Intraoperative management
The goals of anesthesia include maintaining stable cardiovascular function, optimizing oxygenation and ventilation, minimizing airway reactivity and  preventing respiratory depression in the postoperative period.

Monitoring
In addition to standard monitoring techniques, invasive arterial pressure and central venous pressure monitoring may be needed in patient with limited cardio-respiratory reserve.
Anesthetic techniques
Thoracoscopic surgery has been performed under local, regional or general anesthesia
-          General anesthesia is usually induces with an IV agent such as propofol or thiopentone and maintained with inahalational agent in air/O2 misture
N2O is preferably avoided because of the risk of expansion of air filled spaces.
Advantage of inhalation agents to be mentioned
Narcotic analgesia attenuate stress response, reduce requirement of inhalational agent  and produce analgesia
-          Most VAT require patient to be placed in lateral decubitus position.
-          One lung anesthesia is required
-          Postoperative analgesia strategies include oral opioids, PCA, local anesthetic infiltration, intercostals block, paravertebral block and epidural analgesia.
-          Post op care
-          Carbon dioxide insufflations
It may be used to accelerate lung deflation.

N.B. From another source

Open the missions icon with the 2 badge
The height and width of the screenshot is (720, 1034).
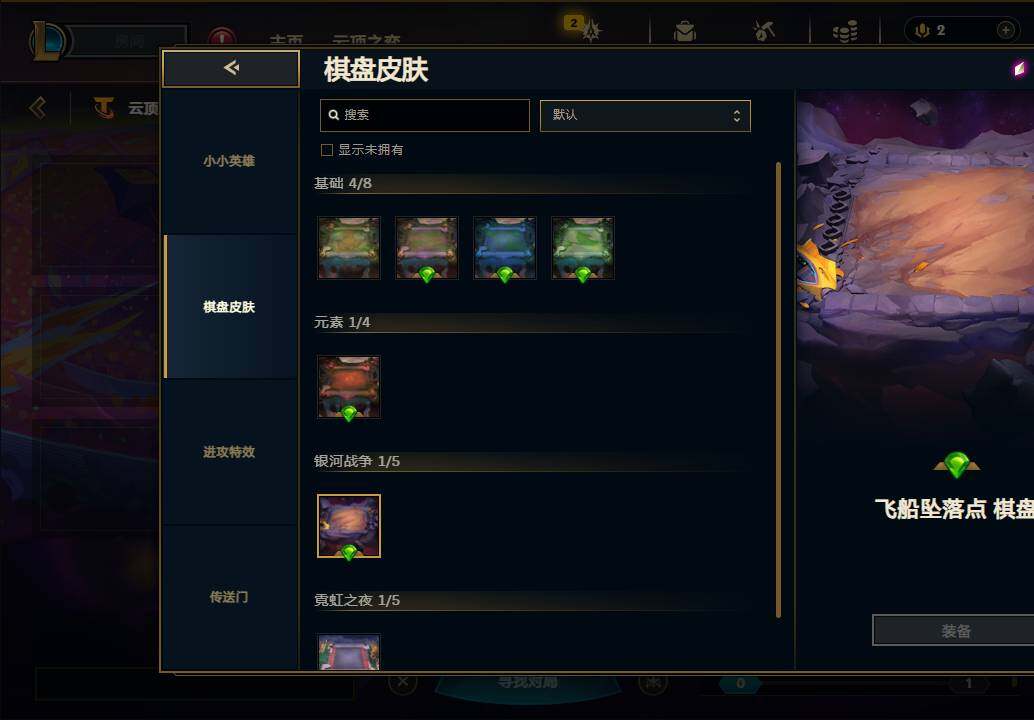[x=590, y=30]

Rapid or excessive insufflations of the gas may cause mediastinal shift resulting in hemodynamic instability, bradycardia, hypertension, hypoxia and surgical emphysema.
Gas flow is restricted to 2L/m with the pressure limited to 10mmHG

Complications
o   hypoxemia  caused by v/p mismatch
o   Chest pain caused by thermal damage to the parietal pleura and the periosteum over the ribs.
o   Respiratory complication: sputum retention, atelectasis
o   bleeding due  to injury to blood vessels or lung perforation.